The move comes a little over a year after a gunman entered Marjory Stoneman Douglas High School in Parkland, Florida, and killed 17 people.
The bill, which was supposedly prompted by the Parkland shooting, was approved in a 22-17 vote mostly along party lines, the South Florida Sun-Sentinel reports as per the New York Post.
This vote almost guarantees the bill will be signed into the law, despite efforts by student activists to derail it. The bill is now heading to the House where it has solid support, with the Governor of Florida, Ron DeSantis, saying he would sign it.
Despite the bill being passed, teachers will not automatically be allowed to carry guns; local school boards would first have to authorise this.
And with many South Florida school officials resisting arming teachers or other school employees in the past, it’s not known how many would give their authorisation.
As per U.S. News & World Report, teachers who choose to arm themselves would need to undergo at least 144 hours of training and pass a psychological evaluation before they would be permitted to do so.
Those who support the measure say that teachers who carry guns could help stop armed attackers in their tracks, noting that sometimes several minutes pass before law enforcement arrives on scene in response to a shooting.
However, those who oppose the bill say armed teachers could create yet another safety risk for students, while also stressing burdening teachers with that responsibility is inappropriate.
The state teachers union opposes the proposal, with hundreds of students travelling to the state Capitol earlier this month in an attempt to persuade lawmakers to reject it.

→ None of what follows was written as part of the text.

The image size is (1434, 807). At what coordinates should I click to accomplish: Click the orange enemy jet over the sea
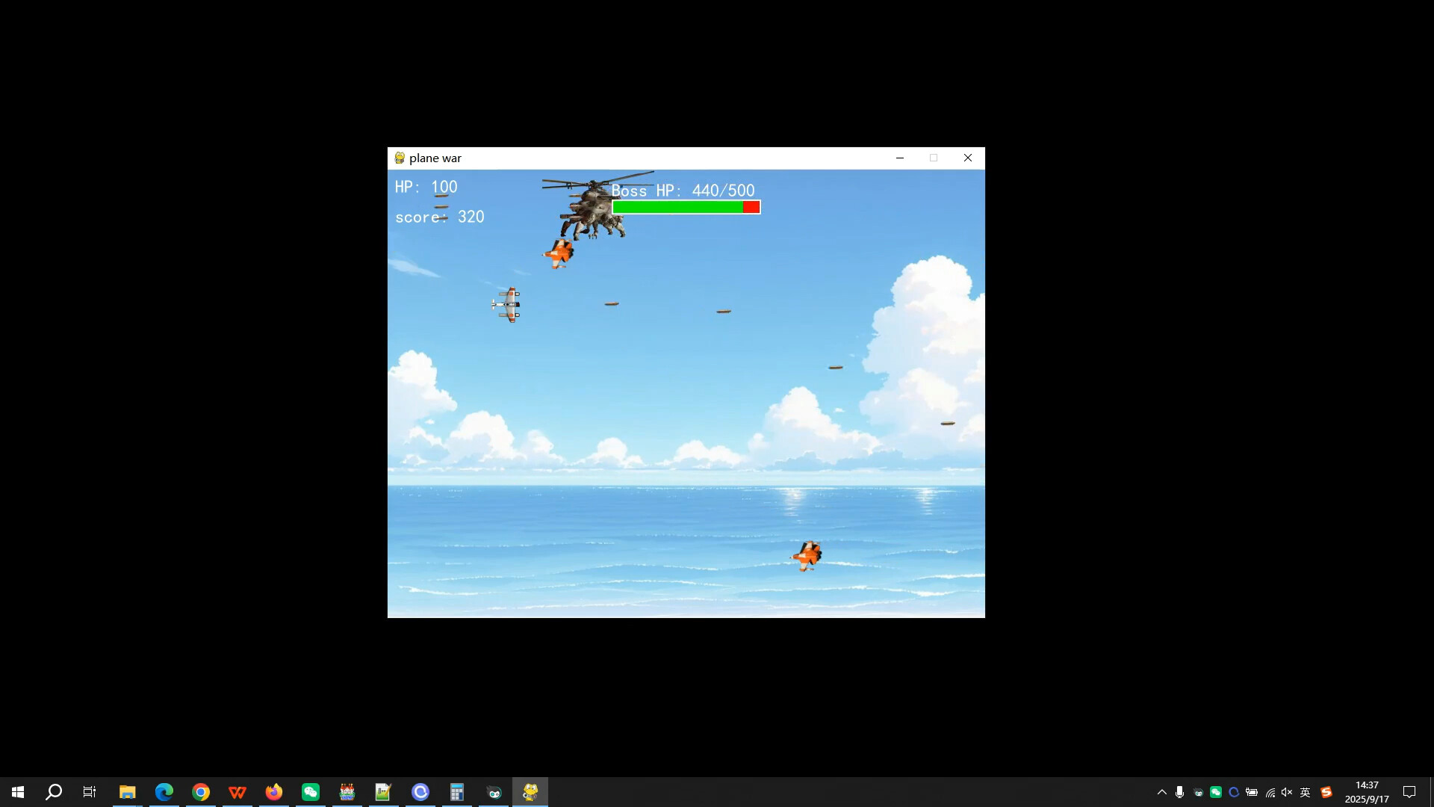[807, 555]
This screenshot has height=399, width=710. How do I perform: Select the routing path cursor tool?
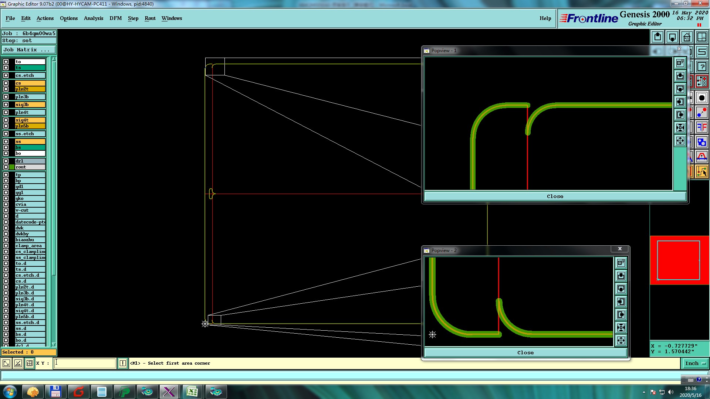pos(701,171)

As reported by the Tampa Bay Times, United Teachers of Dade vice president, Antonio White, told the Florida House Education Committee last month:
Quite frankly, putting more guns in schools is not the right answer to reducing gun violence. Arming teachers is dangerous.
Senator Bill Montford added that providing armed security shouldn’t be teacher’s responsibility, the New York Post reports.
The bill also includes more standard school safety provisions, including a risk assessment process for students and enhanced reporting of safety incidents.